Tekstfragment:
━━━━
Van een onzer correspondenten.

De Europese fabrikanten van auto’s en bestelwagens roepen via hun koepelorganisatie ACEA de EU-besluitvormers op om voor het einde van het jaar duidelijkheid te scheppen voor banen en investeringen. Dit, naar eigen zeggen, om de groene transitie te ondersteunen in plaats van te belemmeren en om onnodige schade aan het concurrentievermogen van Europa te voorkomen. Dit schrijft aftersalesmagazine.nl

De Europese industrie wil zich blijven inzetten voor de doelstelling van de EU om in 2050 klimaatneutraal te zijn en voor de overgang naar emissievrije mobiliteit. Maar omdat de nieuwe CO2-emissiegrenswaarden voor auto’s en bestelwagens in 2025 van kracht worden, zijn alleen de autofabrikanten verantwoordelijk voor de schadelijke gevolgen als de doelstellingen niet worden gehaald.

16 miljard euro verliezen.

Luca de Meo, voorzitter van de Europese vereniging van autofabrikanten (ACEA) en CEO van Renault Group:

‘Zonder een duidelijke politieke verklaring van de Europese Commissie tegen het einde van 2024, zoals ook aangedrongen door de Duitse, Franse, Italiaanse en andere Europese regeringen, loopt de auto-industrie het risico om tot 16 miljard euro aan investeringscapaciteit te verliezen door boetes te betalen, de productie te verminderen, te poolen met buitenlandse concurrenten of elektrische voertuigen met verlies te verkopen.’

De verkoop van elektrische auto’s stagneert en kloof is te groot om op tijd te dichten.
━━━━
Beschikbare gegevens:
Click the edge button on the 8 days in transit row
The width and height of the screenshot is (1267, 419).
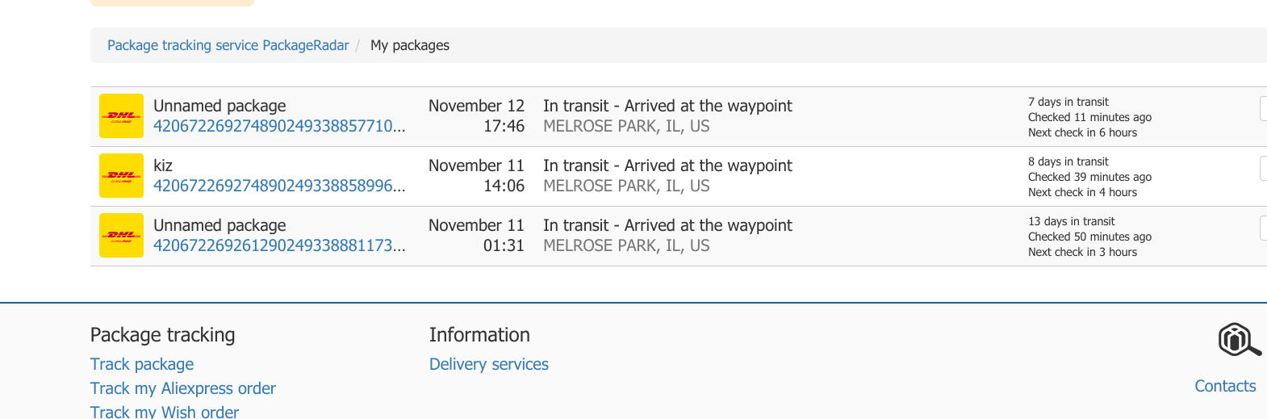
━━━━
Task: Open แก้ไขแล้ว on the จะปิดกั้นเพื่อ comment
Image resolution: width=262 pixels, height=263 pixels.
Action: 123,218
━━━━
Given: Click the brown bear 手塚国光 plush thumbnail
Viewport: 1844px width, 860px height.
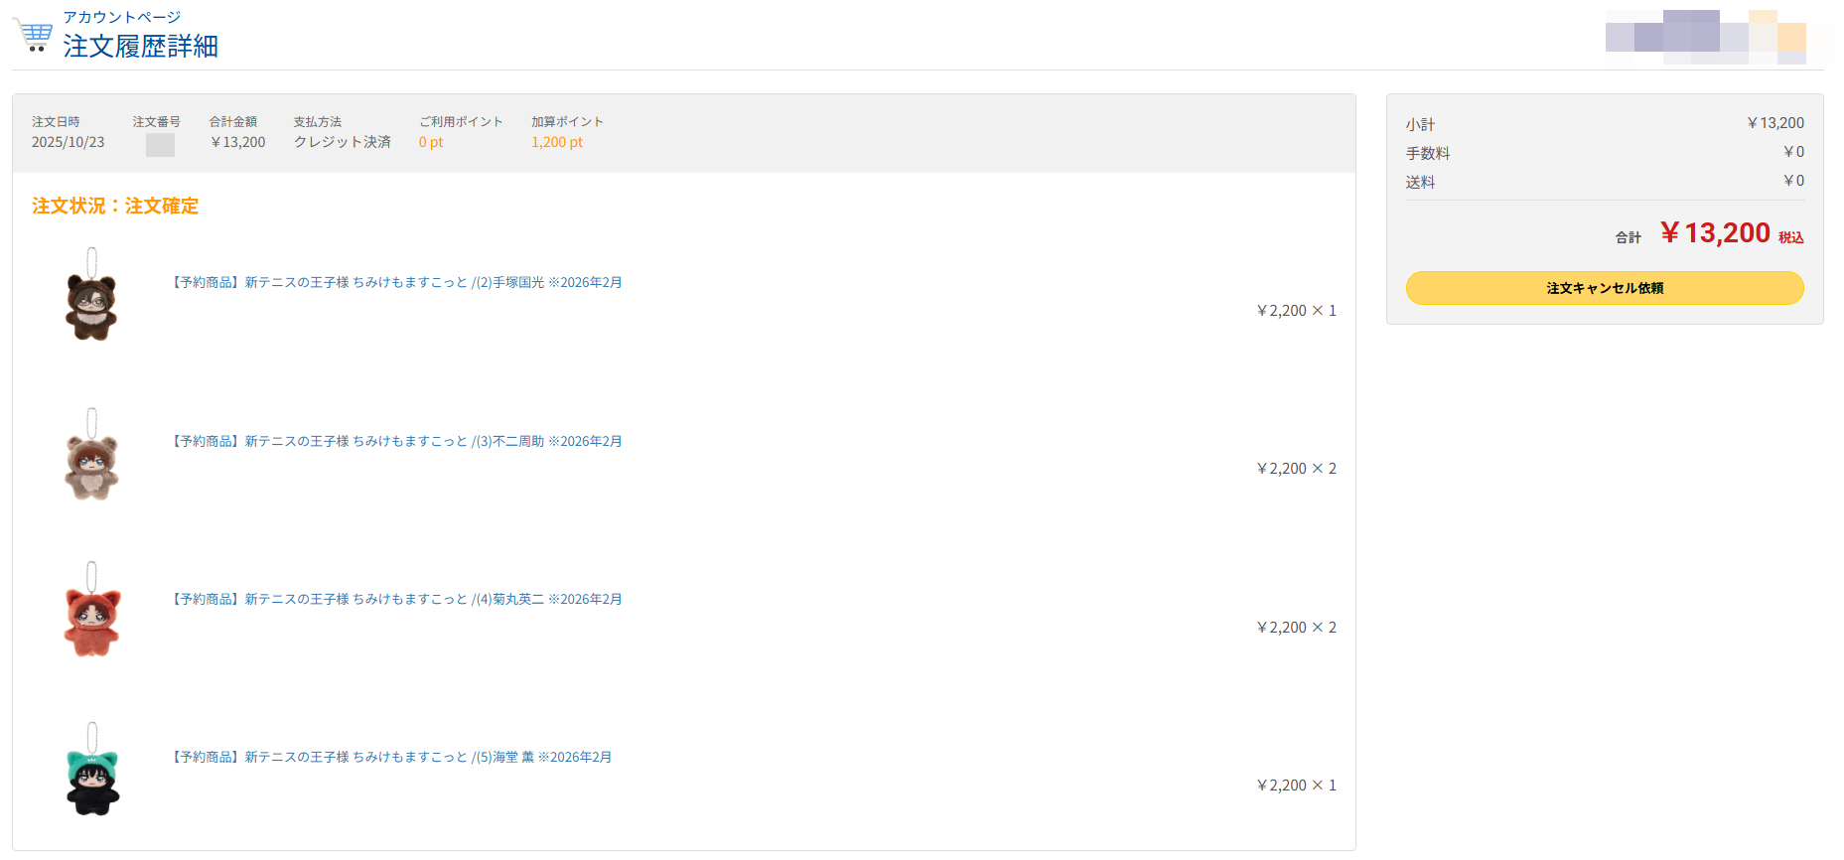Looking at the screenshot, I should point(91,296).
━━━━
Wat te doen:
(A) Zet uit de lijst alles vanaf de regel met "Click the edge" tot en met de regel met "The width and" onder elkaar als genummerde opsomming, zonder lege regels.
(B) Pak het stuk over de Europese autofabrikanten op waar het ophoudt en schrijf het verder.
Het stuk over de Europese autofabrikanten en de lijst komen uit verschillende bronnen.

Verwachte antwoorden:
(A)
1. Click the edge button on the 8 days in transit row
2. The width and height of the screenshot is (1267, 419).

(B)
Wachten op de start van de Strategische Dialoog van de Commissie over de toekomst van de auto-industrie of op de herziening van de CO2-wetgeving in 2026 is geen optie, hoe welkom en noodzakelijk beide ook zijn. Fabrikanten hebben nu duidelijkheid nodig om de laatste hand te leggen aan nalevingsstrategieën, het maken van poolingregelingen en andere bepalingen voor 2025.’

In tegenstelling tot vier jaar geleden vereist het halen van de strengere CO2-reductiedoelstellingen dit keer een naadloos samenspel van factoren binnen en buiten de directe invloed van fabrikanten. Regelgeving en het aanbod van auto’s alleen zijn niet genoeg; de overgang moet ook door de markt worden gestuurd. De verkoop van elektrische auto’s stagneert momenteel echter op een marktaandeel van ongeveer 13 procent, oftewel 10 procentpunten onder het niveau waar het moet zijn, en deze kloof is te groot om op tijd te dichten. Een tijdige en ondubbelzinnige steunverklaring op dit moment van de overgang is van cruciaal belang om het concurrentievermogen en de werkgelegenheid in de hele waardeketen veilig te stellen.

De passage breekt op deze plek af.